Однако многие дни спустя, когда и свадьба, оставшаяся в памяти вереницей смутных кадров, и медовый месяц, который они провели в Лиссабоне, остались позади, Алена все чаще начала ловить себя на погруженности в какую-то странную хандру. Сначала это были мимолетные ощущения, как будто тени, пробежавшие по лицу, – проходит несколько минут, и ты уже сама не веришь в них. Но со временем хандра становилась все плотнее и прочнее, и вот наконец Алена начала ощущать себя мухой, попавшей в каплю янтаря.
Егор не так уж много времени оставлял для семьи, для нее. На первом месте у него всегда были какие-то проекты. Он ночами мог рисовать несуществующие города. Однажды он наткнулся на сайт NASA, где нашел информацию, что в 2020 году первые поселенцы отправятся на Марс.
Почему-то эта информация возбудила Егора так, что он не спал двое суток. Расчертил три толстенных альбома – как, по его мнению, могли бы выглядеть первые марсианские города, и даже, кажется, отправил сканы проектов американцам, которые, разумеется, ему не ответили.
Но Егора это не смутило – куда важнее для него было чувствовать себя причастным. Почти каждый вечер он встречался с людьми, столь же увлеченными, они пили вино и что-то горячо обсуждали. И вроде бы, Егор никогда не был против и присутствия Алены, но ей самой довольно скоро все это начало казаться утомительным и малоинтересным. Бывало и такое, что он пропадал куда-то на несколько суток, а потом возвращался немного осунувшимся и со странным блеском в глазах. Алена предпочитала ни о чем не спрашивать.
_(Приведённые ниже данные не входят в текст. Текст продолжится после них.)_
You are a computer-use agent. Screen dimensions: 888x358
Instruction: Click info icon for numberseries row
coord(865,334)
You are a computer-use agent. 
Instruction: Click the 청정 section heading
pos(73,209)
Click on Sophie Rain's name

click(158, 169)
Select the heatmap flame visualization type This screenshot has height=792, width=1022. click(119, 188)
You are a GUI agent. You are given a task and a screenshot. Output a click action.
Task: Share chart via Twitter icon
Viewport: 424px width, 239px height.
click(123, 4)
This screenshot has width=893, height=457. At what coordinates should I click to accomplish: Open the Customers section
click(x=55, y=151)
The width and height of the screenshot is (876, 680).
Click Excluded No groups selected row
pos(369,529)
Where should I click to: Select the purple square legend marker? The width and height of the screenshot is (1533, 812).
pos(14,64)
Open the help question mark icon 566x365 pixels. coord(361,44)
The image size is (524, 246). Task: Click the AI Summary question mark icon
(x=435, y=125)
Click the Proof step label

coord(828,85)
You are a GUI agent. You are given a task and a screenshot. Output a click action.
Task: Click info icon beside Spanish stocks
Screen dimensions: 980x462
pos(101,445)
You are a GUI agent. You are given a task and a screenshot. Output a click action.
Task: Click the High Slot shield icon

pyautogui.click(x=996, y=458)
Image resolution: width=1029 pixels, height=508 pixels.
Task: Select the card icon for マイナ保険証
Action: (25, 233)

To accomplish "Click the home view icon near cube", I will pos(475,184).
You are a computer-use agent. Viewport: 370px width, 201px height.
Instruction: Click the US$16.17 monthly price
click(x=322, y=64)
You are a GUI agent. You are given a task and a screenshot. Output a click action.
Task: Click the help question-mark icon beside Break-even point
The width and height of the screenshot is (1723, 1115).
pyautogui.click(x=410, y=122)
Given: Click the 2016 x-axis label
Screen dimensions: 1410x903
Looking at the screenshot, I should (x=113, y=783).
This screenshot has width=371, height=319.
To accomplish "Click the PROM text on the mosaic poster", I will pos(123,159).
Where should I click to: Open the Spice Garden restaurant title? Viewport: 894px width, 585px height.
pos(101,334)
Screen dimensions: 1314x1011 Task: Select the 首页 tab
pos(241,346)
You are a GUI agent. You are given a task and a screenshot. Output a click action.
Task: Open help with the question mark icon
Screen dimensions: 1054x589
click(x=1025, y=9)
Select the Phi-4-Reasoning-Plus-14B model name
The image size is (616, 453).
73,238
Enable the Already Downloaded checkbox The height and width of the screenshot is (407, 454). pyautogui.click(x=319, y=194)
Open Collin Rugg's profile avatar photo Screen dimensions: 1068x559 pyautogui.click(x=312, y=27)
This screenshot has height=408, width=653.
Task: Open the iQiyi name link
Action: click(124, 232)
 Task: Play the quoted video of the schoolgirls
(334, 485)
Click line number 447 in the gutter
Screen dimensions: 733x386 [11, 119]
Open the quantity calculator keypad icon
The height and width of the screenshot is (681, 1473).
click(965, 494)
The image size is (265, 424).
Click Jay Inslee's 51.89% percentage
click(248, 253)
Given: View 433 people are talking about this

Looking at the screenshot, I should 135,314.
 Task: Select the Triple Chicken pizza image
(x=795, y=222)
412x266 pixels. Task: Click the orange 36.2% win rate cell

А еще Егор витал в небесах, не думая о материи, – поэтому Алена была вынуждена зарабатывать деньги для семьи. Она устроилась дизайнером в фирму, торгующую кухнями, – ее работа состояла в том, чтобы вписать имеющуюся мебель в новые и новые чужие пространства, это было скучно до оскомины, но приносило неплохой доход. А ведь в институте ее тоже считали талантливой. Было немножко обидно, что она вынуждена пахать за двоих, потому что Егору «надо реализоваться». Ее амбиции и мечты в расчет никто не брал, как будто бы они с мужем провели невидимую горизонтальную черту, предоставив одному полет, а другой – твердь земли.
Но ведь Алена по-прежнему его любила. Она все еще чувствовала себя волшебным музыкальным инструментом, а Егора – настройщиком. Все еще были и нежность, и страсть, и сладость медленного таяния.
А однажды случилось ее личное землетрясение – она привычно сгребла ворох рубашек мужа, чтобы заполнить ими стиральную машину, и вдруг заметила розовый отпечаток губной помады – такая вот пошлая деталь. Это был удар.